知っておきたい!狂犬病のこと③

ここまでは狂犬病について説明してきました。
今回は備えておきたい、もし愛犬が人を噛んでしまった場合の対応です。
もしもの時のために

「うちの子が噛むなんて考えられない」
それがきっと普通だと思います。
でも犬も人と同じように、驚き・恐怖・痛み・体調不良、慣れない環境などで
パニックになってしまうことがあります。
これは「怖い話」ではなく、万が一の備えとして知っておくと安心なことをまとめました。
人を噛んでしまったら
人を噛んでしまったとき、横浜市においてしなければならないことは以下です。
- 飼い犬が人を噛んだとき、飼い主はその事実を知った翌日までに
区役所生活衛生課まで届け出る - 飼い主は咬傷事故を起こした日を0日と考え、2日以内にその犬を獣医師に検診させ、
狂犬病にかかっていない事を確認するための鑑定を受けさせる
…1週間ごとに計3回の診察が必要になります。
狂犬病は発症するまでの期間が長いため、1回の診察では鑑定せず、複数回の診察が必要です。
ポイント:まずは落ち着いて、早めに当院へご相談ください。
他にも

事故はお散歩中や家に遊びにきた客人に怪我をさせてしまう場合だけではなく、
ドッグランでの事故もあります。
例えば…ドッグランで遊ばせていたら他の犬を噛んでしまった。
人に犬が衝突して怪我をさせてしまった。
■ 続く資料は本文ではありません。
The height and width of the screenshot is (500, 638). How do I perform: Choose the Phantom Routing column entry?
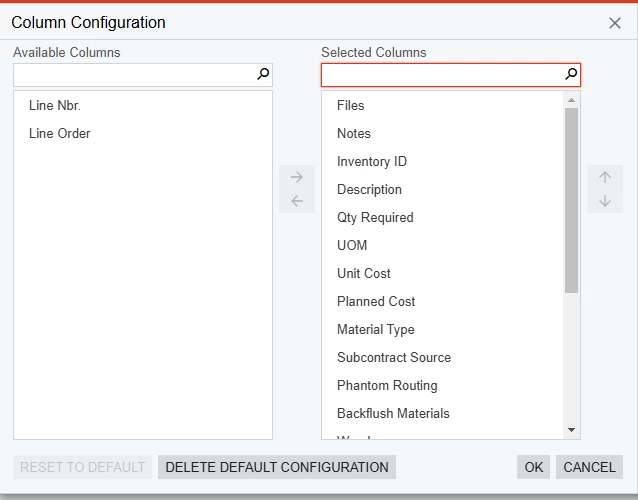click(x=387, y=385)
など。
人にぶつかり、転倒、骨折してしまう事故が全国的に報告されています。
こうした場合、飼い主に過失(注意義務違反)が認められれば、
損害賠償の対象になることもあります。
「走る、ぶつかる」は犬に悪気がなくても起こり得ることです。
リードを外す場所だからこそ、目を離さないことが何よりの「備え」になります。
最後に

これは「噛む、噛まない」の問題ではなく、
「誰にでも起こりうる万が一の備え」のお話でした。
どんな子でも、思いがけず驚いたり、怖くなったりする瞬間があります。
知っておくだけで、いざという時に落ち着いて行動できる。
それが大切な備えです。
もし不安なことがあれば、どうぞ病院にも相談してくださいね。